With regards to DUI cases in Fairfax there are a variety of constitutional issues that may arise. The following is information on these issues and how they can have an impact on your DUI case. To learn more about your case specifically or to employ a constitutional defense, call and schedule a consultation with a Fairfax DUI lawyer today.
There are two constitutional areas that are most common in DUI cases:
The most common constitutional issue is whether there was probable cause to arrest an individual. Police cannot arrest you on a hunch that you might be drunk. They need to have probable cause to believe that you are drunk; that’s the reason for the field sobriety test. I’d say that’s the most commonly litigated constitutional issue.
A defense attorney is often going to say that police simply didn’t have probable cause to arrest the defendant. This is particularly true in DUI third offenses because someone on his or her third offense has been through the process twice before and probably knows that it’s not in his or her best interest to submit to a field sobriety test. If there was no field sobriety test, the officer will have a much harder time articulating in court why he or she concluded that there was probable cause for the arrest.
An officer might claim that he or she observed the smell of alcohol on you, bloodshot and watery eyes and a slight imbalance on your feet, but that might not be enough to be probable cause for an arrest. And if there’s no probable cause for the arrest, then the arrest itself isn’t valid and your case can likely be kicked from court.
Another common area of constitutional concern in DUI cases is reasonable suspicion to stop the vehicle. An officer has to have reasonable suspicion to believe that you’ve committed either a traffic offense or a criminal offense in order to pull your vehicle over. If an officer can’t articulate that—for instance, if he or she just saw you touch a line once or twice—that might not be enough to justify stopping your vehicle. And if the officer didn’t have grounds to stop your vehicle, any evidence obtained subsequent to the stop cannot be used in court and therefore you cannot be convicted of DUI.
The Fourth Amendment grants protections to anyone arrested of any crime because it governs searches and seizures. A seizure is when your car is stopped. In any DUI case, you will have been seized if you were ultimately arrested because you would have been told you were not free to go. To seize a vehicle, the Constitution provides that an officer must have reasonable, articulable suspicion to believe that a criminal or traffic infraction has occurred. So if the police cannot articulate that there was some kind of suspicion that you committed a traffic or criminal offense, then the Constitution demands that that evidence cannot be used against you.

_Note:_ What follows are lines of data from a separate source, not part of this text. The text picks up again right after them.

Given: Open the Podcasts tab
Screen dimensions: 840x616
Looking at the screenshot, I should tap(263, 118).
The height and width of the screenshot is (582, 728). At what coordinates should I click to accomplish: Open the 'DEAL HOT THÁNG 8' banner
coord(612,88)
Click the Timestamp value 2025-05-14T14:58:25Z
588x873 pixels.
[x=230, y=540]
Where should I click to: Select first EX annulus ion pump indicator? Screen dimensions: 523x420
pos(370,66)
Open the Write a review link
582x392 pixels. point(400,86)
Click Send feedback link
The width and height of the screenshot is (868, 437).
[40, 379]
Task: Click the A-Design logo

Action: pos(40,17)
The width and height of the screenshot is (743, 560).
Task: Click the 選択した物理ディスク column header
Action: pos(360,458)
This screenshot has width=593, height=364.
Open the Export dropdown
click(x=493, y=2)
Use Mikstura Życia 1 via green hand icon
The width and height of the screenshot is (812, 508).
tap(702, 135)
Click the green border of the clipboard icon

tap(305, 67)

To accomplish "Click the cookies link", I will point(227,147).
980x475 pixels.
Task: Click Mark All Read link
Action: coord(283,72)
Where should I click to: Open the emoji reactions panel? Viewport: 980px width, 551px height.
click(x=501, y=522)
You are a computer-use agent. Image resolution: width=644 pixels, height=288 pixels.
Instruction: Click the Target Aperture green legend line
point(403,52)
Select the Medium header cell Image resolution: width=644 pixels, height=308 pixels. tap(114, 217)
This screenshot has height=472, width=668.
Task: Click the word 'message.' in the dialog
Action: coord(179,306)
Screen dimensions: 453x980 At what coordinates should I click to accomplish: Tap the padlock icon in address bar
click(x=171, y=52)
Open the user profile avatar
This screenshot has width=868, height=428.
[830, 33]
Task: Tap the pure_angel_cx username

Additionally, the Constitution officially protects against unlawful arrest. So in order to arrest somebody constitutionally, an officer must have probable cause to arrest that person, and that probable cause must be conveyed to the person being arrested. So if the police cannot articulate that they had probable cause and believed that someone committed a crime, then the arrest is constitutionally invalid and all evidence is excluded from trial.
What is meant by “articulating” is that the police officer can’t just have a hunch that you’re drunk or intoxicated. The officer must be able to provide actual reasons that any reasonable officer would agree with, and that’s hard to do sometimes. So that’s how the Constitution, particularly the Fourth Amendment, really provides protection to individuals who are arrested for DUI.
Other constitutional issues that you might see in DUI cases deal with the Fifth Amendment, cross-examination and the right to counsel. If the police have you in their custody and are interrogating you, they must read you your Miranda Rights. If you request an attorney or express your intent to remain silent after those rights have been read, then the police must stop all questioning of you immediately and, if requested, obtain an attorney for you. So that is another common area of constitutional law that comes up in DUI arrests.
Ultimately, the constitutional interpretation comes down to the judge who hears the case. So let’s say that the commonwealth wants to enter evidence from a search, seizure or interrogation and alleges that the action was appropriate. However, the defense attorney is alleging that the evidence is not valid and is filing a motion to suppress. At that point, it comes down to the judge to determine whether the search, seizure or interrogation was constitutionally valid. The judge will use all sorts of information to make that determination, including any decisions made by the Supreme Court of the United States about how to apply the protections of the 14th amendment.
If there no controlling Supreme Court law available, the judge will of course turn to the state level courts: Supreme Court of Virginia and the Court of Appeals of Virginia for guidance on how the court has decided similar cases before. The judge will also look at statutes that may govern the issue at hand as well as how other states would handle it. If there is absolutely nothing from the Supreme Court, Virginia or any other states, it will come down to the judge comparing the cases to other cases that he or she has heard, and the decision will depend on the feeling of the judge regarding what is legal.